*EXERCISE REQUIREMENTS*
Take the entries that follow and return only the lines from the one with "Given: Click the エクスポート button" through the final line, leaving every picture behind.

===============

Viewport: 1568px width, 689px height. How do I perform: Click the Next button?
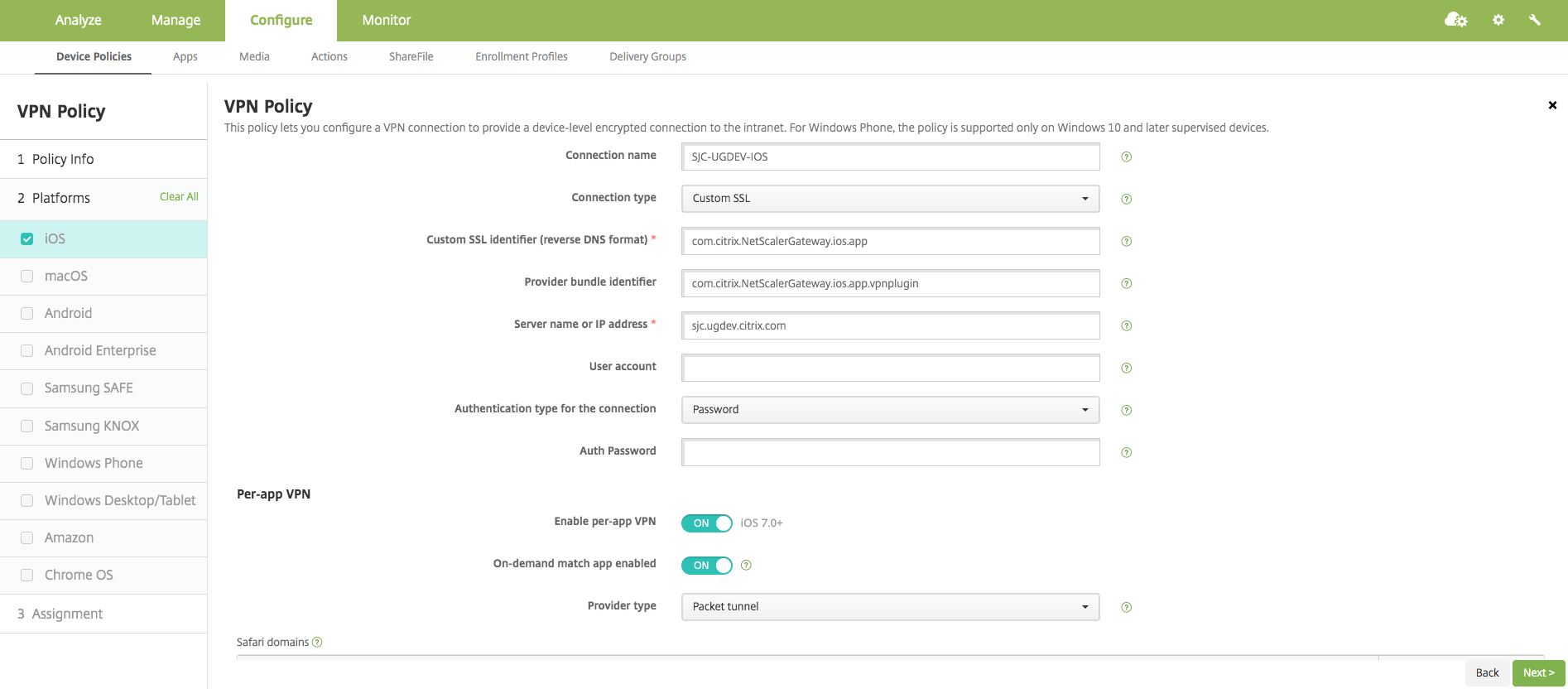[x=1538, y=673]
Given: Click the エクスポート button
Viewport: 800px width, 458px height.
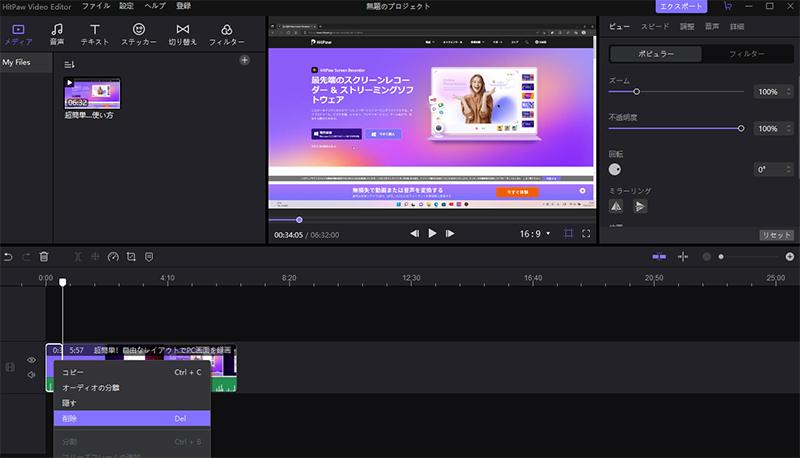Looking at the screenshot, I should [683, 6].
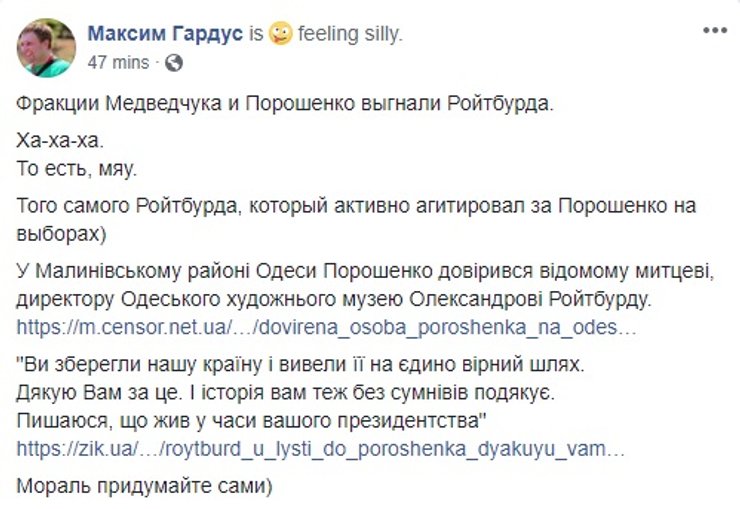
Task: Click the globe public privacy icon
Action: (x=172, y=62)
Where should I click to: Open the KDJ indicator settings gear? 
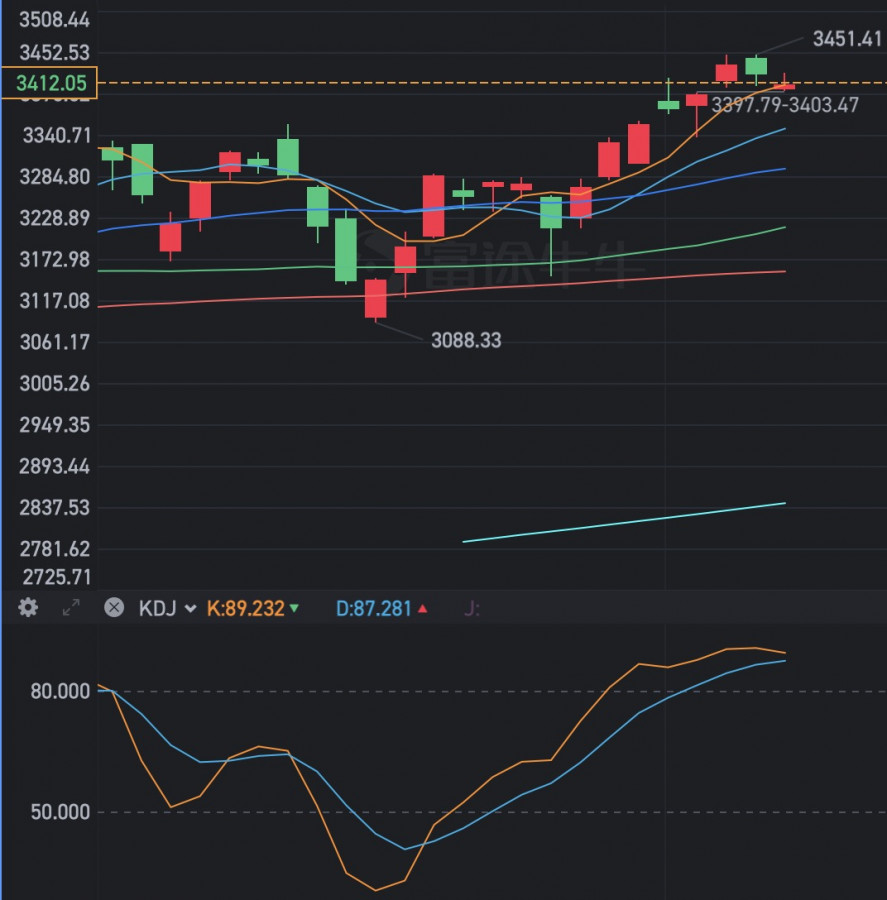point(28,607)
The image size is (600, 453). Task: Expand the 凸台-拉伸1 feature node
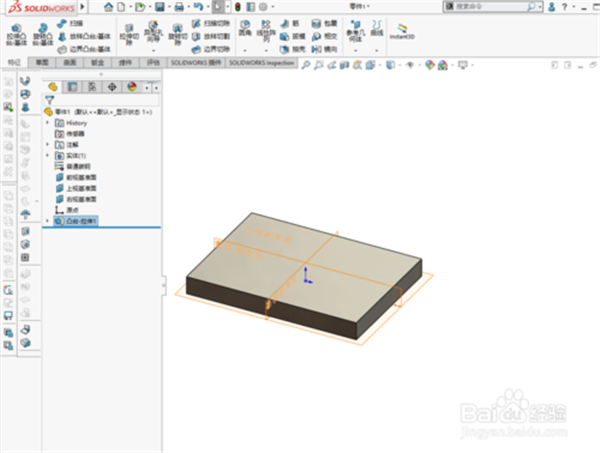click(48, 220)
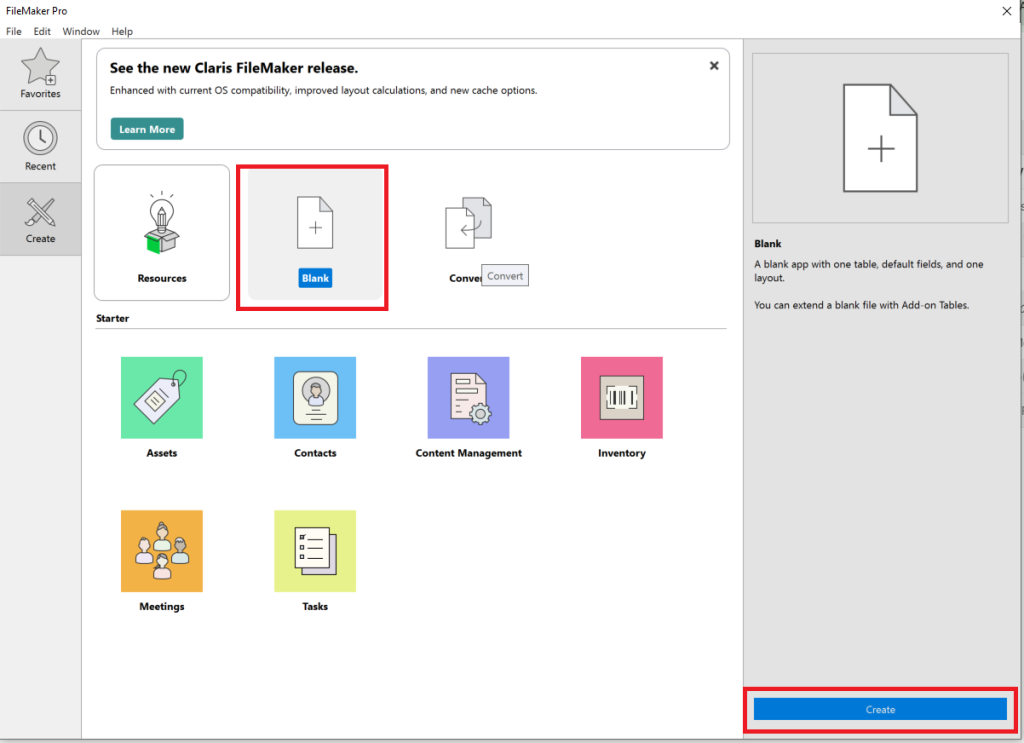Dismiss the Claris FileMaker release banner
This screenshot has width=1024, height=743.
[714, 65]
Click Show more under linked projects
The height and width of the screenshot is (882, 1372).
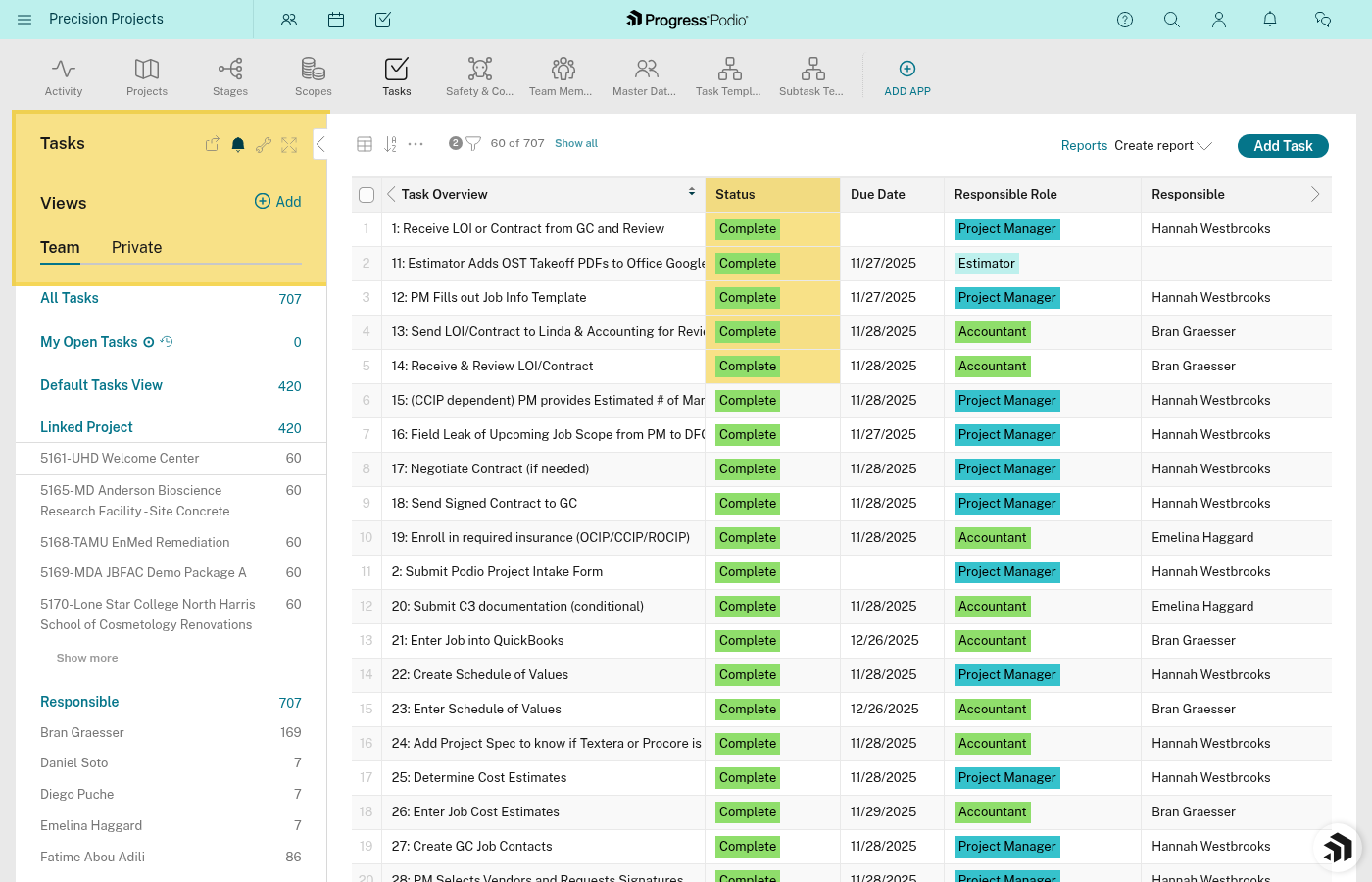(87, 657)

===============

*TASK SOLUTION*
Given: Click the エクスポート button
Viewport: 800px width, 458px height.
Looking at the screenshot, I should [683, 6].
Task: Click the globe public privacy icon
Action: (x=172, y=62)
Where should I click to: Open the KDJ indicator settings gear? 
point(28,607)
The image size is (600, 453). Task: Expand the 凸台-拉伸1 feature node
click(48, 220)
Dismiss the Claris FileMaker release banner
This screenshot has width=1024, height=743.
[714, 65]
Click Show more under linked projects
The height and width of the screenshot is (882, 1372).
(87, 657)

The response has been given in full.